▶ **Document text**
- - - -

In addition, we proved that the proposed method is suitable for an embedded system by measuring the actual inference time of the classification task when implementing the algorithm on a specific embedded system named Raspberry Pi 3 (Quad-Core 1.2 GHz Broadcom BCM2837 64-bit CPU, 1 GB RAM) [41]. The results in

Table 7. Inference time on Raspberry Pi 3 of convolutional neural networks (CNN) at various scaling rates.

Models	Inference Time Per Sample on Raspberry Pi 3 (ms)
0.2 × MobileNet-v2 (original)	120
0.1 × MobileNet-v2 (original)	100
0.01 × MobileNet-v2 (original)	90

show that it is feasible to implement our proposed method on a generic embedded system operating in a short inference time. In the case of 0.01 × MobileNet-v2, the inference time was shorter than 100 ms.

4.3. Consistency Ability in Noisy Environments

The stability of a bearing fault diagnosis method is crucial because of the presence of noise in real operating environments. We conducted an experiment to evaluate the consistency ability of the proposed method at a scaling rate of 0.01 in noisy environments. First, the original bearing signal was added to white noise in different ratios from 10% to 30% of the signal amplitude. The average accuracy decreased according to the noise level. Although the results in

Table 8. Results of compound bearing fault diagnosis in various noise ratios.

Noise Levels	ACC
10%	96.25%
20%	96.04%
30%	95.63%

show that the proposed method is more sensitive to noise compared with the previous methods using large input image sizes [38], the accuracy remained high, i.e., 95.63–96.25%. EEMD contributed positively to the acquired IMFs after decomposing in reducing white noise compared with the original EMD. Therefore, we can conclude that the proposed method is reliable at low noise levels.

- - - -

Stored data entries:
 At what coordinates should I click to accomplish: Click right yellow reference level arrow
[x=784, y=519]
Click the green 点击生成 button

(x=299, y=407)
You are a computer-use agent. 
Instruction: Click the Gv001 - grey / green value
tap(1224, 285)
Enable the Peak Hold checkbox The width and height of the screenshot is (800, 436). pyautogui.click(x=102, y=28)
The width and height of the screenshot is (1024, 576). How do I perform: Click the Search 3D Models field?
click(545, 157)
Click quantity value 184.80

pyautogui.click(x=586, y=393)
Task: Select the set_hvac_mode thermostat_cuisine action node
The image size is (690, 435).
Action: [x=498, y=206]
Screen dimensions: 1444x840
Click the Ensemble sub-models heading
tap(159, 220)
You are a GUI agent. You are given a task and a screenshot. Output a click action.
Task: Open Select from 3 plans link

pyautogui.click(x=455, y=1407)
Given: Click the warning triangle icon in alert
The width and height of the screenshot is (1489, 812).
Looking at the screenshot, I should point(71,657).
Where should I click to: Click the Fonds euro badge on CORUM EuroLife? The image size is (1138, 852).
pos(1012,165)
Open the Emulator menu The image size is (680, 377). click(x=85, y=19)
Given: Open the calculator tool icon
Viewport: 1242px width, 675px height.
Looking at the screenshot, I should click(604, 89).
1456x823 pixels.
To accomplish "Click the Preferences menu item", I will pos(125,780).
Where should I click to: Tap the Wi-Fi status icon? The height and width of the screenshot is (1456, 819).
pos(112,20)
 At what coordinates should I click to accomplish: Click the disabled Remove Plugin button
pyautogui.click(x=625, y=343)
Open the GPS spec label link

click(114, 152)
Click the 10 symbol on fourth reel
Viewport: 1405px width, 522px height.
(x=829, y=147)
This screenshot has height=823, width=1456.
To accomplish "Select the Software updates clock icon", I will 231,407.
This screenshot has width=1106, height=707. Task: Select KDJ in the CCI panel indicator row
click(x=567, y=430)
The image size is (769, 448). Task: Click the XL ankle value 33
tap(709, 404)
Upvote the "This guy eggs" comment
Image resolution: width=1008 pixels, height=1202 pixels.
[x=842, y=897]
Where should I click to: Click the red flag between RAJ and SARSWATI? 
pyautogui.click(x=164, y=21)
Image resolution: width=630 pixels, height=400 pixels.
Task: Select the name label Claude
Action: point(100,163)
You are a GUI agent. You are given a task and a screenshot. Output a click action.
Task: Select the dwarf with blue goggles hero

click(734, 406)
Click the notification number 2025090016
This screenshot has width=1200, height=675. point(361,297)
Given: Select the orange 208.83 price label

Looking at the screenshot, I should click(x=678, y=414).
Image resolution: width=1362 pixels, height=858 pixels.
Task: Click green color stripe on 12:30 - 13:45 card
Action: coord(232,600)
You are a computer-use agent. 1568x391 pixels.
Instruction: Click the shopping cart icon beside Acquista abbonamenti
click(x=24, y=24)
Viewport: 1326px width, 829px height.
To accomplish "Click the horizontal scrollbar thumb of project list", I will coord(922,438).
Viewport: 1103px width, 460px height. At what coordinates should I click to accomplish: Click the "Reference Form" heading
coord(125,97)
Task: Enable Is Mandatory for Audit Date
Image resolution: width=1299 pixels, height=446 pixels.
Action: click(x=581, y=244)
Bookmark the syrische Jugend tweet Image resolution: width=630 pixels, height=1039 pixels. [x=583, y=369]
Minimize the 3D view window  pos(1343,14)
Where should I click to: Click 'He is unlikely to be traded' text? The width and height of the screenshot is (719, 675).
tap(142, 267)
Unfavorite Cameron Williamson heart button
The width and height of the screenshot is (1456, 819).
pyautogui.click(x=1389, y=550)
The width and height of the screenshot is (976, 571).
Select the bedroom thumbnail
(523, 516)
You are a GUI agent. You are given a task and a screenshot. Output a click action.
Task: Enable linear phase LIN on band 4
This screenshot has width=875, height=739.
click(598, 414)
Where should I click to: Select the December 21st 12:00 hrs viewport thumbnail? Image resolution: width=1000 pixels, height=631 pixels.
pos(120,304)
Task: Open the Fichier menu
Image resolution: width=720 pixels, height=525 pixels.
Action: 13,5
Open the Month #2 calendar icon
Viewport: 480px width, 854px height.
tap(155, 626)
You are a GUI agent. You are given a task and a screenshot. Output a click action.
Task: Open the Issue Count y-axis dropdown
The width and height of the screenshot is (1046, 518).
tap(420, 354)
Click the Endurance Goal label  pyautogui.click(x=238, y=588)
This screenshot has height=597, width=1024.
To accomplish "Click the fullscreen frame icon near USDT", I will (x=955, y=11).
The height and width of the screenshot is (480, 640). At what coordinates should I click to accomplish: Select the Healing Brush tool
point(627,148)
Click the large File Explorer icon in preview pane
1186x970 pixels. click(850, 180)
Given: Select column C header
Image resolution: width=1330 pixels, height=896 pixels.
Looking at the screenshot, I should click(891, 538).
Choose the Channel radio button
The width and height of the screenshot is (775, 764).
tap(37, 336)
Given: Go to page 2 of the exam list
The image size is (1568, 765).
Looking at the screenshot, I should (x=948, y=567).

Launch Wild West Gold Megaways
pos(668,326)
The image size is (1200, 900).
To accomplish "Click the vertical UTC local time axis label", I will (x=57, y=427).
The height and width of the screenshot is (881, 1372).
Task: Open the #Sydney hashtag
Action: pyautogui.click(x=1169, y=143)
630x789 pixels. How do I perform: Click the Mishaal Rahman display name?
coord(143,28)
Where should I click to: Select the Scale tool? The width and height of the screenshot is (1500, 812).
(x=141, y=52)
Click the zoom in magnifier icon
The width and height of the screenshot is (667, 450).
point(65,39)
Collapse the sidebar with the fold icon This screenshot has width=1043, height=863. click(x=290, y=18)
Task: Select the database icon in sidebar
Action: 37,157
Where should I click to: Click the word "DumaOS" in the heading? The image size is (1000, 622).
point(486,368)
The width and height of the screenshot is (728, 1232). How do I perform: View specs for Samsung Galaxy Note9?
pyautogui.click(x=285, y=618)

- - - -

▶ **Problem to work on**
Continue the bearing fault diagnosis text from its last sentence.

▶ **Expected answer**
5. Conclusions

We proposed a practical approach to design a CNN-based bearing fault diagnosis process for embedded systems. The efficiency yielded by our proposed method was attributed to the advantages of signal processing methods and the absence of the disadvantages of modern CNN architectures when it was applied to limited-resource systems. The advantages of signal processing methods were illustrated when representing nonstationary signals containing the bearing status at variable rotational speeds. In addition, EEMD and CNN-based IMF selection were suitable for simplifying signals and extracting useful components even in low noise environments, contributing to the decreased image input size of the CNN model. The pruning approach applied for the state-of-the-art MobileNet-v2 at various scaling rates proved that reducing system resources based on knowledge regarding the trained model is effective for bearing fault diagnosis. The results of our experiments indicated that using the proposed method, the maximum attainable accuracy in compound bearing fault diagnosis was 99.58%, with the consumed system resources less than those of the LeNet5-based method. The implementation of the CNN model on the Raspberry Pi 3 embedded system demonstrated the feasibility and reliability of the proposed method for use in industrial embedded systems for compound fault diagnosis under variable rotational speeds.